「難しかった。眠れなかった。私は完璧な人間じゃない」大谷翔平の猛追を受けてわずか4厘差で3冠王を阻止したパ軍アラエスが心情を吐露
「これは私にとって特別なことだ。私は野球をするためにここにいる。私はチームの勝利に貢献するためにここにいる。勝つために、小さなことをするためにここにいるし、そして、やったと思う」
大谷を振り切ったアラエスはそう安堵した表情で語ったという。
まだ打率.304のブレーブスのマルセル・オズーナがポストシーズン進出のかかったメッツとのダブルヘッダーで9打数9安打を打てば逆転される可能性があったため、この時点では首位打者は確定していなかった。オズーナはその第1試合で5打数0安打に終わり、3年連続3度目の首位打者獲得は、ほぼ確実となった。
ベネズエラ出身のアラエスは2019年にツインズでデビューし、2022年に打率.316で首位打者を獲得している。この時も、5厘差で猛追してきたヤンキースのアーロン・ジャッジの3冠を阻止した。
マーリンズに移籍した昨季は打率.354で今度はア・リーグの首位打者を獲得。
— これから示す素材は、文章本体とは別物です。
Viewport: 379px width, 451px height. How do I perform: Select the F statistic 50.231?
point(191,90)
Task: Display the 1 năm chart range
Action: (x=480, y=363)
そして今年5月2日に1対4の電撃トレードでパドレスに移籍した。移籍初戦で4安打したが、左手親指の怪我で、選ばれていたオールスターは辞退、その後、左膝の痛みにも悩まされたが、アラエスの獲得前に2つの借金があったパドレスは、76勝51敗と大きく勝ち超してプレーオフ進出を決めた。パドレスでの首位打者は、米殿堂入りしている“レジェンド”グウィン以来、27年ぶりの快挙でMLB公式サイトによると、マイク・シルト監督もアラエスのタイトル獲得を心から祝福したという。
「なんて素晴らしい打者、なんて素晴らしい男なんだろう。彼はチームで大きな役割を果たしてきた。彼を獲得したことが彼がこのチームにとってどのような意味を持つのかを、この記録が証明していると思う」
アラエス効果でパドレスのチーム打率.263は、ドジャースより上のリーグトップタイで、三振率もリーグで最も低くなったという。
「彼は私たちが求めているプロトタイプ。追い込まれてもフィールドにボールを打ち返す。それはチームのアイデンティティとして定着したものだ」
パドレスは、プレーオフの第4シード。第1シードのドジャースは、パドレスと、最終戦で決まる第5シードのメッツか、ブレーブスか、ダイヤモンドバックスの勝者と、10月5日(日本時間6日)のディビジョンシリーズで対戦する。もしかすれば、アラエスと大谷の直接対決が実現するかもしれない。